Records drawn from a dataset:
»»

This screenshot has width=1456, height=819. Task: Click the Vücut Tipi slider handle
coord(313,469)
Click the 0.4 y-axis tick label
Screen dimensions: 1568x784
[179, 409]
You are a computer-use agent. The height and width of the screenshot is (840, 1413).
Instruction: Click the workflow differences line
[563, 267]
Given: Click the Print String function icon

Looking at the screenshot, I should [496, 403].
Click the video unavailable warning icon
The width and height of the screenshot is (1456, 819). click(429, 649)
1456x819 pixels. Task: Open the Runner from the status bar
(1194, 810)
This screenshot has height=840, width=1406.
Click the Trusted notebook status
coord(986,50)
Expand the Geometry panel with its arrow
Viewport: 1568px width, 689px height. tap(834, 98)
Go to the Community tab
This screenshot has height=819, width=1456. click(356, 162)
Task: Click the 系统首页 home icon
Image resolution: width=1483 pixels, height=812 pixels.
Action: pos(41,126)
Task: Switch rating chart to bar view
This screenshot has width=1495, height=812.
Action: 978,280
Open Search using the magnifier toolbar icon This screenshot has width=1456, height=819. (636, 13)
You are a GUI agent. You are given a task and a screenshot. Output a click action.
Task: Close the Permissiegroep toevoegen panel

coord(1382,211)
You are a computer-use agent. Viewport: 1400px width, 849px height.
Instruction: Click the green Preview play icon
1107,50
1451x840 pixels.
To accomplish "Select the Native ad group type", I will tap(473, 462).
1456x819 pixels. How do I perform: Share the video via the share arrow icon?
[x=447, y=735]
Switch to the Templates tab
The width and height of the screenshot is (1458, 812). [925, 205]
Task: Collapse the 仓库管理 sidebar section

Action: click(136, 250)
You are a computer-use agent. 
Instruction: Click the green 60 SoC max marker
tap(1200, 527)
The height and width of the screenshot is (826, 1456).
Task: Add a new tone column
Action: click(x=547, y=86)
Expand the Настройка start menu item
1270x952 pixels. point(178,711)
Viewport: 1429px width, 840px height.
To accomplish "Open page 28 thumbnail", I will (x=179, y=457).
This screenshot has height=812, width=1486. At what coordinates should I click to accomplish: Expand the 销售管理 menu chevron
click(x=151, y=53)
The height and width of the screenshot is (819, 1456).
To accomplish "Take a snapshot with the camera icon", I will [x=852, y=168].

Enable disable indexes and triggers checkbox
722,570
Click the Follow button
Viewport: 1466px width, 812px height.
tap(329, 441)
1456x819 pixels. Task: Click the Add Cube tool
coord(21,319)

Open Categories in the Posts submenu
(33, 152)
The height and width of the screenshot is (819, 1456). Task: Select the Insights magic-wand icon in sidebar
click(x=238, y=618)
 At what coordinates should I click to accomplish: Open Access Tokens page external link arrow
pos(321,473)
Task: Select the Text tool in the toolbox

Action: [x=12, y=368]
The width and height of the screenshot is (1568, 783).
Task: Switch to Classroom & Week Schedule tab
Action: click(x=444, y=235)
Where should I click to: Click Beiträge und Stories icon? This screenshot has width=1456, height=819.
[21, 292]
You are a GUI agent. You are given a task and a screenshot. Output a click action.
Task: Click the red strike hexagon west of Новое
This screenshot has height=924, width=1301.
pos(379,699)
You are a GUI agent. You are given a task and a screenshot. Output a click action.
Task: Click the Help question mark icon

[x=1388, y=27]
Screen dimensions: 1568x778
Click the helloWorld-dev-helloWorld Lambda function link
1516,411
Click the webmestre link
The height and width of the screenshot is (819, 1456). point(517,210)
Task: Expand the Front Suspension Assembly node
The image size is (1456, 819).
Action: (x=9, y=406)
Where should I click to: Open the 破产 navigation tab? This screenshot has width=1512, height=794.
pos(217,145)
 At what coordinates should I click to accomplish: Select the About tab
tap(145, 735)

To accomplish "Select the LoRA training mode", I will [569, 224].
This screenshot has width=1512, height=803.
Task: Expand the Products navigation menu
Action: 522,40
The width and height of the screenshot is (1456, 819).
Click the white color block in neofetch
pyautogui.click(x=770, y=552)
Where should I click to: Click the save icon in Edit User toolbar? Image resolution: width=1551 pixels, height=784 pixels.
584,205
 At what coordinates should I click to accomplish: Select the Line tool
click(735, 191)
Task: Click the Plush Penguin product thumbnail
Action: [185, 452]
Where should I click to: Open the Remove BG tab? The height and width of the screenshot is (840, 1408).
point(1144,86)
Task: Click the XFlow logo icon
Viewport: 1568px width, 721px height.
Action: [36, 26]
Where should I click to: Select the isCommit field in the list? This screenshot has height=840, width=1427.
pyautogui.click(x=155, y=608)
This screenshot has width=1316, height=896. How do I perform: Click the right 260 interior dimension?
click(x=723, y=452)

««

◆ Instructions for the task ◆
Print every record above exactly as written.

◆ Response ◆
This screenshot has width=1456, height=819. Task: Click the Vücut Tipi slider handle
coord(313,469)
Click the 0.4 y-axis tick label
Screen dimensions: 1568x784
[179, 409]
You are a computer-use agent. The height and width of the screenshot is (840, 1413).
Instruction: Click the workflow differences line
[563, 267]
Given: Click the Print String function icon

Looking at the screenshot, I should [496, 403].
Click the video unavailable warning icon
The width and height of the screenshot is (1456, 819). click(429, 649)
1456x819 pixels. Task: Open the Runner from the status bar
(1194, 810)
This screenshot has height=840, width=1406.
Click the Trusted notebook status
coord(986,50)
Expand the Geometry panel with its arrow
Viewport: 1568px width, 689px height. tap(834, 98)
Go to the Community tab
This screenshot has height=819, width=1456. click(356, 162)
Task: Click the 系统首页 home icon
Image resolution: width=1483 pixels, height=812 pixels.
Action: pos(41,126)
Task: Switch rating chart to bar view
This screenshot has width=1495, height=812.
Action: 978,280
Open Search using the magnifier toolbar icon This screenshot has width=1456, height=819. (636, 13)
You are a GUI agent. You are given a task and a screenshot. Output a click action.
Task: Close the Permissiegroep toevoegen panel

coord(1382,211)
You are a computer-use agent. Viewport: 1400px width, 849px height.
Instruction: Click the green Preview play icon
1107,50
1451x840 pixels.
To accomplish "Select the Native ad group type", I will tap(473, 462).
1456x819 pixels. How do I perform: Share the video via the share arrow icon?
[x=447, y=735]
Switch to the Templates tab
The width and height of the screenshot is (1458, 812). [925, 205]
Task: Collapse the 仓库管理 sidebar section

Action: click(136, 250)
You are a computer-use agent. 
Instruction: Click the green 60 SoC max marker
tap(1200, 527)
The height and width of the screenshot is (826, 1456).
Task: Add a new tone column
Action: click(x=547, y=86)
Expand the Настройка start menu item
1270x952 pixels. point(178,711)
Viewport: 1429px width, 840px height.
To accomplish "Open page 28 thumbnail", I will (x=179, y=457).
This screenshot has height=812, width=1486. At what coordinates should I click to accomplish: Expand the 销售管理 menu chevron
click(x=151, y=53)
The height and width of the screenshot is (819, 1456).
To accomplish "Take a snapshot with the camera icon", I will [x=852, y=168].

Enable disable indexes and triggers checkbox
722,570
Click the Follow button
Viewport: 1466px width, 812px height.
tap(329, 441)
1456x819 pixels. Task: Click the Add Cube tool
coord(21,319)

Open Categories in the Posts submenu
(33, 152)
The height and width of the screenshot is (819, 1456). Task: Select the Insights magic-wand icon in sidebar
click(x=238, y=618)
 At what coordinates should I click to accomplish: Open Access Tokens page external link arrow
pos(321,473)
Task: Select the Text tool in the toolbox

Action: [x=12, y=368]
The width and height of the screenshot is (1568, 783).
Task: Switch to Classroom & Week Schedule tab
Action: click(x=444, y=235)
Where should I click to: Click Beiträge und Stories icon? This screenshot has width=1456, height=819.
[21, 292]
You are a GUI agent. You are given a task and a screenshot. Output a click action.
Task: Click the red strike hexagon west of Новое
This screenshot has height=924, width=1301.
pos(379,699)
You are a GUI agent. You are given a task and a screenshot. Output a click action.
Task: Click the Help question mark icon

[x=1388, y=27]
Screen dimensions: 1568x778
Click the helloWorld-dev-helloWorld Lambda function link
1516,411
Click the webmestre link
The height and width of the screenshot is (819, 1456). point(517,210)
Task: Expand the Front Suspension Assembly node
The image size is (1456, 819).
Action: (x=9, y=406)
Where should I click to: Open the 破产 navigation tab? This screenshot has width=1512, height=794.
pos(217,145)
 At what coordinates should I click to accomplish: Select the About tab
tap(145, 735)

To accomplish "Select the LoRA training mode", I will [569, 224].
This screenshot has width=1512, height=803.
Task: Expand the Products navigation menu
Action: 522,40
The width and height of the screenshot is (1456, 819).
Click the white color block in neofetch
pyautogui.click(x=770, y=552)
Where should I click to: Click the save icon in Edit User toolbar? Image resolution: width=1551 pixels, height=784 pixels.
584,205
 At what coordinates should I click to accomplish: Select the Line tool
click(735, 191)
Task: Click the Plush Penguin product thumbnail
Action: [185, 452]
Where should I click to: Open the Remove BG tab? The height and width of the screenshot is (840, 1408).
point(1144,86)
Task: Click the XFlow logo icon
Viewport: 1568px width, 721px height.
Action: [36, 26]
Where should I click to: Select the isCommit field in the list? This screenshot has height=840, width=1427.
pyautogui.click(x=155, y=608)
This screenshot has width=1316, height=896. How do I perform: Click the right 260 interior dimension?
click(x=723, y=452)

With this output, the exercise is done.